• _Given data_:
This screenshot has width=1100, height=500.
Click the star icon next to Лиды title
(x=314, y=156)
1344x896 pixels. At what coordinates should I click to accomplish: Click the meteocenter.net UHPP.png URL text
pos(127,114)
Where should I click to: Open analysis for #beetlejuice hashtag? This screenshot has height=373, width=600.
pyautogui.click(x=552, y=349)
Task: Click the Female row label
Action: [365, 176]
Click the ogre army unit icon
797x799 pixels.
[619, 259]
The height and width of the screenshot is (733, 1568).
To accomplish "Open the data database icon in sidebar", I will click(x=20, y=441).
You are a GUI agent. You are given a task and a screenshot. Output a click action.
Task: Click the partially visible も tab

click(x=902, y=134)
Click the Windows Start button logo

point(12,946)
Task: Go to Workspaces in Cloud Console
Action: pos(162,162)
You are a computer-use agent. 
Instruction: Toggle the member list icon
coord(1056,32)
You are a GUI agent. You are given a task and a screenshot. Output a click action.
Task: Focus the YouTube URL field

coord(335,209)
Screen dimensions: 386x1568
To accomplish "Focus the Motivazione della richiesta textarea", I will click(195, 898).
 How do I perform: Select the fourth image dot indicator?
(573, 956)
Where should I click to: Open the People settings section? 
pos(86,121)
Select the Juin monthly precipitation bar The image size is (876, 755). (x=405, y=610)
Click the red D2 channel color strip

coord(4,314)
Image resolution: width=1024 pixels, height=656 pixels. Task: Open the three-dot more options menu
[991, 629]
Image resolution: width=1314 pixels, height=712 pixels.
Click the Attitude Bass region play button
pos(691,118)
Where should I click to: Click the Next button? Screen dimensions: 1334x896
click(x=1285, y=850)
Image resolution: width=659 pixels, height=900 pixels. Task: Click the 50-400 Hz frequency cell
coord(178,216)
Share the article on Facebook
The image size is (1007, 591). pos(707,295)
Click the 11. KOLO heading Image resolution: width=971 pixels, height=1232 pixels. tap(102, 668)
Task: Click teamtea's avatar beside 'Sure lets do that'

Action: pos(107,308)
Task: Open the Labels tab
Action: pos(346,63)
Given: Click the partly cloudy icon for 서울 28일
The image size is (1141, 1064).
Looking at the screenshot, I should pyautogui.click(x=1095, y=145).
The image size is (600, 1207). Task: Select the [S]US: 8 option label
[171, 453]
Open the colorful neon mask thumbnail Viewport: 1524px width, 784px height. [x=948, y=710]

• _Exercise prompt_:
Copy out all of the data above, changing "Image resolution" to "Screen resolution" wherever it occurs and leaving everything else as it is.

• _Solution to this problem_:
This screenshot has width=1100, height=500.
Click the star icon next to Лиды title
(x=314, y=156)
1344x896 pixels. At what coordinates should I click to accomplish: Click the meteocenter.net UHPP.png URL text
pos(127,114)
Where should I click to: Open analysis for #beetlejuice hashtag? This screenshot has height=373, width=600.
pyautogui.click(x=552, y=349)
Task: Click the Female row label
Action: [365, 176]
Click the ogre army unit icon
797x799 pixels.
[619, 259]
The height and width of the screenshot is (733, 1568).
To accomplish "Open the data database icon in sidebar", I will click(x=20, y=441).
You are a GUI agent. You are given a task and a screenshot. Output a click action.
Task: Click the partially visible も tab

click(x=902, y=134)
Click the Windows Start button logo

point(12,946)
Task: Go to Workspaces in Cloud Console
Action: pos(162,162)
You are a computer-use agent. 
Instruction: Toggle the member list icon
coord(1056,32)
You are a GUI agent. You are given a task and a screenshot. Output a click action.
Task: Focus the YouTube URL field

coord(335,209)
Screen dimensions: 386x1568
To accomplish "Focus the Motivazione della richiesta textarea", I will click(195, 898).
 How do I perform: Select the fourth image dot indicator?
(573, 956)
Where should I click to: Open the People settings section? 
pos(86,121)
Select the Juin monthly precipitation bar The image size is (876, 755). (x=405, y=610)
Click the red D2 channel color strip

coord(4,314)
Screen resolution: width=1024 pixels, height=656 pixels. Task: Open the three-dot more options menu
[991, 629]
Screen resolution: width=1314 pixels, height=712 pixels.
Click the Attitude Bass region play button
pos(691,118)
Where should I click to: Click the Next button? Screen dimensions: 1334x896
click(x=1285, y=850)
Screen resolution: width=659 pixels, height=900 pixels. Task: Click the 50-400 Hz frequency cell
coord(178,216)
Share the article on Facebook
The image size is (1007, 591). pos(707,295)
Click the 11. KOLO heading Screen resolution: width=971 pixels, height=1232 pixels. tap(102, 668)
Task: Click teamtea's avatar beside 'Sure lets do that'

Action: pos(107,308)
Task: Open the Labels tab
Action: pos(346,63)
Given: Click the partly cloudy icon for 서울 28일
The image size is (1141, 1064).
Looking at the screenshot, I should pyautogui.click(x=1095, y=145).
The image size is (600, 1207). Task: Select the [S]US: 8 option label
[171, 453]
Open the colorful neon mask thumbnail Viewport: 1524px width, 784px height. [x=948, y=710]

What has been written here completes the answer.